--- 練習任務 ---
- a) 根據介紹 multiprocessing 模塊的短文，進程在運行時，其 exitcode 屬性的值是什麼？
- b) 請續寫這篇介紹 multiprocessing 模塊的短文，從它最後一句之後接著往下寫。

--- 閱讀短文 ---
程式扎記: [Python 文章收集] multiprocessing 模塊介紹

Source From Here
Preface
multiprocessing 套件是 Python 中的多進程管理包。它與 threading.Thread 類似，可以利用 multiprocessing.Process 對象來創建一個進程。該進程可以允許放在 Python 程序內部編寫的函數中。該 Process 對象與 Thread 對象的用法相同，擁有 is_alive()、join([timeout])、run()、start()、terminate() 等方法。屬性有：authkey、daemon（要通過 start() 設置）、exitcode (進程在運行時為 None、如果為 –N，表示被信號N結束）、name、pid。此外 multiprocessing 套件中也有 Lock/Event/Semaphore/Condition 類，用來同步進程，其用法也與 threading 包中的同名類一樣。multiprocessing 的很大一部份與 threading 使用同一套 API，只不過換到了多進程的情境。

這個模塊表示像線程一樣管理進程，這個是 multiprocessing 的核心，它與 threading 很相似，對多核 CPU 的利用率會比 threading 好的多。看一下 Process 類的構造方法：

view plaincopy to clipboardprint?

目標指向資料
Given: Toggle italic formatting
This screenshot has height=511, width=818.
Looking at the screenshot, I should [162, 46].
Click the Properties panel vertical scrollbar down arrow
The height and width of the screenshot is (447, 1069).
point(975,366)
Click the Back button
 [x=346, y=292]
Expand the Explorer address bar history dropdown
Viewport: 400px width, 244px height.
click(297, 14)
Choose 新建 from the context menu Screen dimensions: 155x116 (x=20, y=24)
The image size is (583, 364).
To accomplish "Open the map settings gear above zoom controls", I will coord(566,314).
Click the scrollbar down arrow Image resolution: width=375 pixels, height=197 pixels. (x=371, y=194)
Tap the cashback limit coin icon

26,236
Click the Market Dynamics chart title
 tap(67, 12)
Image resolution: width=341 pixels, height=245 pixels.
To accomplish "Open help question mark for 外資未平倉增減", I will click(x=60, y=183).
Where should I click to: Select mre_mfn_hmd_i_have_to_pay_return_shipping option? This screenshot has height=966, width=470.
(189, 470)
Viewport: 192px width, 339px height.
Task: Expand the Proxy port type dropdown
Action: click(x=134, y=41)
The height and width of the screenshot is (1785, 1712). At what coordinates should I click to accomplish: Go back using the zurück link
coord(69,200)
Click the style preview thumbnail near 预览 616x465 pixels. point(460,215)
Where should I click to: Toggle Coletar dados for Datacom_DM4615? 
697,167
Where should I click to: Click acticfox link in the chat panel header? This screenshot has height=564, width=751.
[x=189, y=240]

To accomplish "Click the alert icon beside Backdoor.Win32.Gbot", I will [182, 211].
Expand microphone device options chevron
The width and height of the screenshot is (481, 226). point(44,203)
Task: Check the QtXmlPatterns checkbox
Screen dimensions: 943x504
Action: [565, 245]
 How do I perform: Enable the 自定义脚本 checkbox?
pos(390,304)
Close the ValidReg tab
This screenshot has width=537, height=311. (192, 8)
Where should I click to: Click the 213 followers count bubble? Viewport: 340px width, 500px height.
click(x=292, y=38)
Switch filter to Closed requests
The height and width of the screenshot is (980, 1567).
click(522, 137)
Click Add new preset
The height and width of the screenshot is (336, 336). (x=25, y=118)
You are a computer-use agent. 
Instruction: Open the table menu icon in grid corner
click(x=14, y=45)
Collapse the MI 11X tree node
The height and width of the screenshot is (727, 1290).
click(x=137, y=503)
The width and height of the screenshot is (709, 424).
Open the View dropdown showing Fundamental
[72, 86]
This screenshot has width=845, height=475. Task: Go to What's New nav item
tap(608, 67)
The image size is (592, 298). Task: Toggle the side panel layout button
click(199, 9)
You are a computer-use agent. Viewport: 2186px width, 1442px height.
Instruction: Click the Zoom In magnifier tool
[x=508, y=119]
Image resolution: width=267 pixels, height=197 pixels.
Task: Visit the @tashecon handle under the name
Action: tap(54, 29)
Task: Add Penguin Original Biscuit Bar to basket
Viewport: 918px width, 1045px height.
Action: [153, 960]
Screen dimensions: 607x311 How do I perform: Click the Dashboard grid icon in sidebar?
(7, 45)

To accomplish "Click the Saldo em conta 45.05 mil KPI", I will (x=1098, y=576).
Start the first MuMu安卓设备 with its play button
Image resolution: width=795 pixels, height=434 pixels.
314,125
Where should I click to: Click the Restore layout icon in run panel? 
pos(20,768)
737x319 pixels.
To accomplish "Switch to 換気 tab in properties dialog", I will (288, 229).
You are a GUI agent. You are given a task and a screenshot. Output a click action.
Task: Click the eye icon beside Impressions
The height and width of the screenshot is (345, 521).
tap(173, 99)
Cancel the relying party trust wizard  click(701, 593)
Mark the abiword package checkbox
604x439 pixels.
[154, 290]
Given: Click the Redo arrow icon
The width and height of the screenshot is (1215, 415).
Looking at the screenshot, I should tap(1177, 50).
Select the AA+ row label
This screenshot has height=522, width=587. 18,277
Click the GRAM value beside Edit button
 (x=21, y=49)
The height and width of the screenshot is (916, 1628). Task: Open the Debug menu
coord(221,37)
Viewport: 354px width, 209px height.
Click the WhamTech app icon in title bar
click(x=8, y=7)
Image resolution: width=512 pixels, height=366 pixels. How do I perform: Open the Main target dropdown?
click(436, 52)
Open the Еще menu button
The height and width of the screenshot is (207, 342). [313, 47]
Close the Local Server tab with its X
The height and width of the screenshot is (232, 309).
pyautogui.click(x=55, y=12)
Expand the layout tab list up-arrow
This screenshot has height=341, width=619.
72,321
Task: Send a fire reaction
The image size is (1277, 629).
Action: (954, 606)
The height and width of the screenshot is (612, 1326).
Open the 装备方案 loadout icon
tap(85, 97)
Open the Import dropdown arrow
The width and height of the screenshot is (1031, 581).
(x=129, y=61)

--- 練習答案 ---
- a) 進程在運行時，exitcode 為 None。

- b)
class multiprocessing.Process(group=None, target=None, name=None, args=(), kwargs={})  

參數說明：

group：進程所屬組。基本不用
target：表示調用對象。
args：表示調用對象的位置參數元組。
name：別名
kwargs：表示調用對象的字典。

創建進程的簡單實例：
- test.py

view plaincopy to clipboardprint?
#!/usr/bin/env python  
#coding=utf-8  
import multiprocessing  
  
def do(n) :  
  # Obtain the name of current process  
  name = multiprocessing.current_process().name  
  print name,'starting'  
  print "worker ", n  
  return  
  
if __name__ == '__main__' :  
  numList = []  
  for i in xrange(5) :  
    p = multiprocessing.Process(target=do, args=(i,))  
    numList.append(p)  
    p.start()  
    p.join()  
    print "Process end."  

執行結果：

# ./test.py
Process-1 starting
worker 0
Process end.
Process-2 starting
worker 1
Process end.
Process-3 starting
worker 2
Process end.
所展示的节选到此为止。